Kementerian Pekerjaan Umum dan Perumahan Rakyat (PUPR) menilai perlu adanya penguatan kelembagaan dan tata kelola setelah pembangunan infrastruktur di 10 Kawasan Strategis Pariwisata Nasional (KSPN). Hal tersebut diperlukan guna menjamin bahawa infrastruktur terbangun dapat secepatnya memberikan manfaat bagi masyarakat. Oleh karena itu BPIW menyelenggarakan "Rapat Persiapan Penyusunan Konsep Kelembagaan dan Tata Kelola Terpadu Infrastruktur pada KSPN” yang digelar di Jakarta, Selasa, 27 Februari 2024.
Kepala BPIW, Yudha Mediawan saat membuka rapat mengatakan, Presiden telah menginstruksikan pengembangan di 10 KSPN prioritas, yakni KSPN Danau Toba, KSPN Borobudur-Yogyakarta-Prambanan (BYP), KSPN Lombok-Mandalika, KSPN Labuan Bajo, KSPN Bromo-Tengger-Semeru (BTS), KSPN Wakatobi, KSPN Manado-Likupang, KSPN Bangka-Belitung, KSPN Morotai, dan KSPN Raja Ampat. "Arahan tersebut kemudian ditindaklanjuti dengan penyusunan Integrated Tourism Masterplan (ITMP) yang selanjutnya disahkan menjadi Perpres RIDPN (Peraturan Presiden Rencana Induk Destinasi Pariwisata Nasional,-red)," terang Yudha.

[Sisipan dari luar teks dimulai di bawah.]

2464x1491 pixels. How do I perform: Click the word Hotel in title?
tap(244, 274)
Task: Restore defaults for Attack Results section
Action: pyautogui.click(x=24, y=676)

Beliau mengatakan, dari 10 ITMP sebanyak 6 ITMP merupakan penugasan di Kementerian PUPR, serta 4 lainnya menjadi tugas Kementerian Pariwisata dan Ekonomi Kreatif. "Saat ini 3 RIDPN telah disahkan menjadi Perpres, yaitu Lombok-Mandalika, Bangka-Belitung, dan Manado-Likupang, sementara 7 RIDPN masih dalam proses pembahasan," terangnya.
RIDPN memuat rencana terpadu antarsektor dan antarstakeholder yang menjadi dasar pengembangan dan pembangunan KSPN dalam 20 tahun ke depan. "Sejak tahun 2020 hingga tahun 2024, dukungan pembangunan Infrastruktur PUPR di 10 KSPN telah mencapai Rp 12,4 Triliun. Pembangunan tersebut mencakup jalan dan jembatan, akses sanitasi, air minum, drainase lingkungan, penataan kawasan dan lainnya," terang Yudha.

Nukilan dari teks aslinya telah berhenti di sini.